Misinterpreting facial expressions

The Covington Catholic High School incident shows how preconceived notions lead people to misinterpret facial expressions.

L ast week a Covington Catholic School student wearing a MAGA hat was taunted by an American Indian and then falsely blamed for it. It was a classic example of fake news. But even more so is it a case of people believing they can determine a person's thinking by his facial expression. In the student's case, it was his smile. Conservatives saw it as tolerant, bemused, and beatific. Liberals saw it as an evil “smirk” and were literally enraged by it.

This being the Twitterzoic Era, the rage was instant and unconstrained by reason. One movie producer said the kid should be thrown in a woodchipper. Reza Aslan, a former CNN commentator noted for partaking in cannibalism, tweeted “Have you ever seen a more punchable face than this kid's?” A strange person named Kathy Griffin called the students “f***ers” [letters not starred out in the original] and demanded they be doxxed. The mob complied and doxxed the wrong person, ruining the person's wedding.

Nicholas Frankovich of the anti-Trump magazine National Review said the students “might as well have just spit on the cross” and compared them to the people humiliating Jesus in the final hours before his crucifixion. Others threatened the students and their school had to be closed for safety.

Some of these posts were later taken down or even apologized for when the true story came out. But they testify to the power of facial expressions to provoke rage and racial hatred.

Covington student
The famous picture of the Covington Catholic School student. The attacker's expression is not visible.

The expression was a taut smile, suggesting stress and mild amusement, with no hint of any fear or anger. But political left-wingers and former TV actresses saw it as a taunting expression and unanimously reacted to it with anger and rage.

What is a “smirk” and why does it evoke such outpourings of rage?

There's a big literature in social psychology about facial expressions. Facial expressions are a form of communication. People decide on the meaning of an expression within one second, and auto­matic­ally ‘mimic’ the expression in the process of emotional contagion.

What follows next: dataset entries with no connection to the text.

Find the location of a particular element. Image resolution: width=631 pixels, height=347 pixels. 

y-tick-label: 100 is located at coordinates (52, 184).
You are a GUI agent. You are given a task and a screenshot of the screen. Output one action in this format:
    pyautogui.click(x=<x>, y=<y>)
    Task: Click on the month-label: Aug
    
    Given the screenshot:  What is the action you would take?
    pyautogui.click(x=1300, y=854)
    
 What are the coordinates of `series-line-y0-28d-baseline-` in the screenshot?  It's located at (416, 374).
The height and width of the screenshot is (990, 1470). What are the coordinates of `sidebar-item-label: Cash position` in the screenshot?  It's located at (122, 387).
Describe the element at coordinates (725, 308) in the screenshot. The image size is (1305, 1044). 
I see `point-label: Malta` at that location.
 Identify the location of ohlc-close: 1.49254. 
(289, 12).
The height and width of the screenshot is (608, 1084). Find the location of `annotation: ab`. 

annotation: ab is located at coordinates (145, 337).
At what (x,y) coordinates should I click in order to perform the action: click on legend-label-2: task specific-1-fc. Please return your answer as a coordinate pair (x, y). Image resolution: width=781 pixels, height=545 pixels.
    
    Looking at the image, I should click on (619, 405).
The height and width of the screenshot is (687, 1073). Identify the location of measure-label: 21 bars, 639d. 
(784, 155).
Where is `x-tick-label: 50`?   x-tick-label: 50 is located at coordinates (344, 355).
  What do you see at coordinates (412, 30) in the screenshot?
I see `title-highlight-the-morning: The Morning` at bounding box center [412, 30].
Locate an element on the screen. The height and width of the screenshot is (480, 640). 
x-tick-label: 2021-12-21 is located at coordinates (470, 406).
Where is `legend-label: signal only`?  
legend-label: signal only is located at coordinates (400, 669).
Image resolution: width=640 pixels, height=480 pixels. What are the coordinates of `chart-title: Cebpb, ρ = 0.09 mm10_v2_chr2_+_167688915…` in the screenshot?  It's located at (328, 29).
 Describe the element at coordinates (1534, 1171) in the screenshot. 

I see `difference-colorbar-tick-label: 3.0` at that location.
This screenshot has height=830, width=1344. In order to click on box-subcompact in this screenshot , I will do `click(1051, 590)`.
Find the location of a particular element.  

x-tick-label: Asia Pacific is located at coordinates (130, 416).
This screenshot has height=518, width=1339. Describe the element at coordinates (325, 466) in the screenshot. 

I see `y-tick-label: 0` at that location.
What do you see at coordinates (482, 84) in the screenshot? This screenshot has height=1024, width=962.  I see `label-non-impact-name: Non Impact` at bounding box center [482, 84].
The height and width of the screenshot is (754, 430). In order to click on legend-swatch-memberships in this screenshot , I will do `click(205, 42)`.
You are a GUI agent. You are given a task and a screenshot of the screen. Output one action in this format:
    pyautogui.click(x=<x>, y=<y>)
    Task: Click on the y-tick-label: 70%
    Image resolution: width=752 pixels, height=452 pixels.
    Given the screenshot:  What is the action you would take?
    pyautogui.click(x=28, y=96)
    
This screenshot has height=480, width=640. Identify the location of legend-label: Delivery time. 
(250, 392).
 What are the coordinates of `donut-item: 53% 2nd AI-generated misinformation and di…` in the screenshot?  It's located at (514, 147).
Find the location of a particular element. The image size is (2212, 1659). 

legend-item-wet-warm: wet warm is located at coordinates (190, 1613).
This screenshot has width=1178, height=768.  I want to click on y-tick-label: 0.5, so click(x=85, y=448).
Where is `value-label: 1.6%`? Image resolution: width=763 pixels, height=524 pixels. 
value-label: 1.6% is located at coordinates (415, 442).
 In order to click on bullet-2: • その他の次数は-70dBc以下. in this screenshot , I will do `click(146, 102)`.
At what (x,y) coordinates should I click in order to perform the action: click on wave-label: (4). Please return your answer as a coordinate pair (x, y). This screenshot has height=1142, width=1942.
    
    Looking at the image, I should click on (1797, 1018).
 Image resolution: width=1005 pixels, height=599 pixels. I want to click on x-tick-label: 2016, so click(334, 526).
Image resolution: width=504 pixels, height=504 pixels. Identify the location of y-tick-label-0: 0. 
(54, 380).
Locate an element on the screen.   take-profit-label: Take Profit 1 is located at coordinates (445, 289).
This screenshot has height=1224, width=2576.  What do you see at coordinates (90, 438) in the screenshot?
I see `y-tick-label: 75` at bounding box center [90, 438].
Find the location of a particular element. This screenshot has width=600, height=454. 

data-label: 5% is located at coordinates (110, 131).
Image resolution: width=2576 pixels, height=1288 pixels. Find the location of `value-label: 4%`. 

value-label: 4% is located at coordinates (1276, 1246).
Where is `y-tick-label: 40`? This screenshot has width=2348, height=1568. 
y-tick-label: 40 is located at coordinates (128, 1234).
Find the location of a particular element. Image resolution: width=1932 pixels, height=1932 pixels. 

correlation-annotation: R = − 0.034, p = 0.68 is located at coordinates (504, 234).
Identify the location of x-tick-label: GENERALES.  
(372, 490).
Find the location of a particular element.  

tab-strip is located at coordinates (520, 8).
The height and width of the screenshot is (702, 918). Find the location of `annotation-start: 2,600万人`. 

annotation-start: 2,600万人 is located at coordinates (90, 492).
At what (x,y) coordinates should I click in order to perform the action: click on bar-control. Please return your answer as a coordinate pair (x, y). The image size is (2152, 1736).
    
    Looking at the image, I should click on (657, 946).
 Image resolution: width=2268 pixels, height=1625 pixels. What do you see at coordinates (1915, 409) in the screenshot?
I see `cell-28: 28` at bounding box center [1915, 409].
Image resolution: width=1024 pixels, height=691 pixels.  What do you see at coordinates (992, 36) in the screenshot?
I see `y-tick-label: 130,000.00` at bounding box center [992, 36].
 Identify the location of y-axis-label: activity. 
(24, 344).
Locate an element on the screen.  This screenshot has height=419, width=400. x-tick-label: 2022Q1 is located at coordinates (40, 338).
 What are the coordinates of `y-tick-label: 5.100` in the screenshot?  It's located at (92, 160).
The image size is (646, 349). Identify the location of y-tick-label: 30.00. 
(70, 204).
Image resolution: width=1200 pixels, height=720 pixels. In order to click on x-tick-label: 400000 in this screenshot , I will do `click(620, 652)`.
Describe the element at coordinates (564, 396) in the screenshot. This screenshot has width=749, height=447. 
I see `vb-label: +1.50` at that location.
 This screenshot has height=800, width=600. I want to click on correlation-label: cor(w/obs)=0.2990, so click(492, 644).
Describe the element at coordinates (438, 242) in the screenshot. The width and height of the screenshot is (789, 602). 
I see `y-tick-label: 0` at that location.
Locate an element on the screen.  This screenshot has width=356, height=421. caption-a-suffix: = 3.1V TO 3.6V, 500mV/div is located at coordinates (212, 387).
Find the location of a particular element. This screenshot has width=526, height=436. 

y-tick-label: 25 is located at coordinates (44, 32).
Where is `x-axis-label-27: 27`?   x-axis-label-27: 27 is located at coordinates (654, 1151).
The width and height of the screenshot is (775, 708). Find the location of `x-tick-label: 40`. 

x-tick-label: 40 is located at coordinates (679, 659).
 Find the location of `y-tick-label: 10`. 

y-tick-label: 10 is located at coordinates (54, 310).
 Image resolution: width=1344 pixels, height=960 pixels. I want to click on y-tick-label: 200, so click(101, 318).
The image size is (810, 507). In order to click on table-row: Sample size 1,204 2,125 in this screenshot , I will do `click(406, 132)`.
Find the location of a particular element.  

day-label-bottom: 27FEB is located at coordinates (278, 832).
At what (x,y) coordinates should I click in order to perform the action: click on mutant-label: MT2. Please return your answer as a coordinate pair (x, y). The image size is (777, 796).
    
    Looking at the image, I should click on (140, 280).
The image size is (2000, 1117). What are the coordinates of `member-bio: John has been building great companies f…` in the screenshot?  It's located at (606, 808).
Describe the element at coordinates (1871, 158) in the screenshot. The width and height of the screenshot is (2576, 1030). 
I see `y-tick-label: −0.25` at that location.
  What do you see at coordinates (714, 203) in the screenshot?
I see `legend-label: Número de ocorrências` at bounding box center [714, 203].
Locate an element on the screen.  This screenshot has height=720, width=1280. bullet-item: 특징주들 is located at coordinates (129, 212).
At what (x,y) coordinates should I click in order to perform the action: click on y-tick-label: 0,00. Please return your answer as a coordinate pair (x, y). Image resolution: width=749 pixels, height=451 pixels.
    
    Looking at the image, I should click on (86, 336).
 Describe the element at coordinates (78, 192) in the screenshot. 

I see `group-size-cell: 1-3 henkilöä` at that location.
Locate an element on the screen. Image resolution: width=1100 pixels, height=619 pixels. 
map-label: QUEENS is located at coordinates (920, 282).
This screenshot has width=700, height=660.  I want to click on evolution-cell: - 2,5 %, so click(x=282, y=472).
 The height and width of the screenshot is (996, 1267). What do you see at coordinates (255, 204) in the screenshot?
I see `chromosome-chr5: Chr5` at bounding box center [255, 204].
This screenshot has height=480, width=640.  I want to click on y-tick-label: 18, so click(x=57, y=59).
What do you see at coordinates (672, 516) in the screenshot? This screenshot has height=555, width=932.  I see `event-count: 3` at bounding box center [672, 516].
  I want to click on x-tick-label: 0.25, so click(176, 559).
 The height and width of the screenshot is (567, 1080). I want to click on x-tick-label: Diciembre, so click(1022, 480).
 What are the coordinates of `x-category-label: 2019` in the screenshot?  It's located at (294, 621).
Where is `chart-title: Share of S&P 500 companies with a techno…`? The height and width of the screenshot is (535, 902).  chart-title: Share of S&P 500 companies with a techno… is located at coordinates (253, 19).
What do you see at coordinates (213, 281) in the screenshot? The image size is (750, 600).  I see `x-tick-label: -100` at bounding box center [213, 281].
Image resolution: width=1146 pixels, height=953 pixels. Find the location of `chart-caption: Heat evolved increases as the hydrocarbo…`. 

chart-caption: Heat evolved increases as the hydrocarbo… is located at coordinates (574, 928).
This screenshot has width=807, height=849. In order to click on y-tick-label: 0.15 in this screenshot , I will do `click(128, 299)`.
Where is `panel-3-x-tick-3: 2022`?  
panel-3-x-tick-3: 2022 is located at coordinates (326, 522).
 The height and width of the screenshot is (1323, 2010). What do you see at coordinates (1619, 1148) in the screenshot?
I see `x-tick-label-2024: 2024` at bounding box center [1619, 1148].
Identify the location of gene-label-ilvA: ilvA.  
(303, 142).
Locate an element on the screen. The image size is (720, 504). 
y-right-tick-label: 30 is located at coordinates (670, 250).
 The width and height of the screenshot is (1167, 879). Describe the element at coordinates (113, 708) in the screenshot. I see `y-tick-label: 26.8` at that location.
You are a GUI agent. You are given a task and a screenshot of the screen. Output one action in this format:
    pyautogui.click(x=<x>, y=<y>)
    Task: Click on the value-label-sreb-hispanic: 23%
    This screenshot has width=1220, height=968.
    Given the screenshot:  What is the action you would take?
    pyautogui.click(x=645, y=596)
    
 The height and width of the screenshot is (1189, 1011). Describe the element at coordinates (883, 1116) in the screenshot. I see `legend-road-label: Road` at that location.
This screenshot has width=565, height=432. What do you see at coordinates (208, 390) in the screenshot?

Shlomo Hareli et al. found that subjects always interpret an angry expression as a sign of power.[1] This might be why political activists always portray themselves as angry about whatever they're protesting against. By contrast, expressions of fear or sadness are taken as a cue that the person has low social power. Thus, a courageous or non-fearful response to threat is taken as an assertion of power. Hareli writes:

A person showing anger was perceived as having more social power when this anger was responded to with fear or sadness than when it was responded to with neutrality or anger.

In a dyadic interaction, reactions that signal social dominance, such as anger and happiness, reduce the perception that the aggressor has power. Happiness signals that the person believes all is well and is mocking or denying the relevancy of the attacker's attempt to signal high power.

The student's case shows that the reverse is also true. If observers think the person is powerful and threatening, they are more likely to misinterpret his expression as one of contempt or hatred. The news media appear to believe there is some connection between a red MAGA hat and views they consider threatening. Their conditioned response to the hat, which appears comical to conservatives, is a classic reaction to perceived out-group threats.

Mondillon et al.[2] found that people perceived expressions of anger displayed by in-group and out-group members differently. Out-group faces take longer to process, so subjects incorrectly perceive the duration of out-group expressions to be longer.

Thus, the real reason for the rage was that the Twitterers expected a more submissive response. They misinterpreted the student's facial expression as contemptuous because they saw him as a member of an out-group that threatened their power and status. It is a classic case of how preconceived notions, and failure to portray the facial expressions of both parties in an argument, can have major political ramifications.

1 Hareli S et al (2018). Dyadic dynamics: the impact of emotional responses to facial expressions on the perception of power. Front Psychol 9, 1993. PMID 30410457, Full text link

2 Mondillon et al, Soc Neurosci 2007 2, 223–237 PMID 18633817 (paywalled).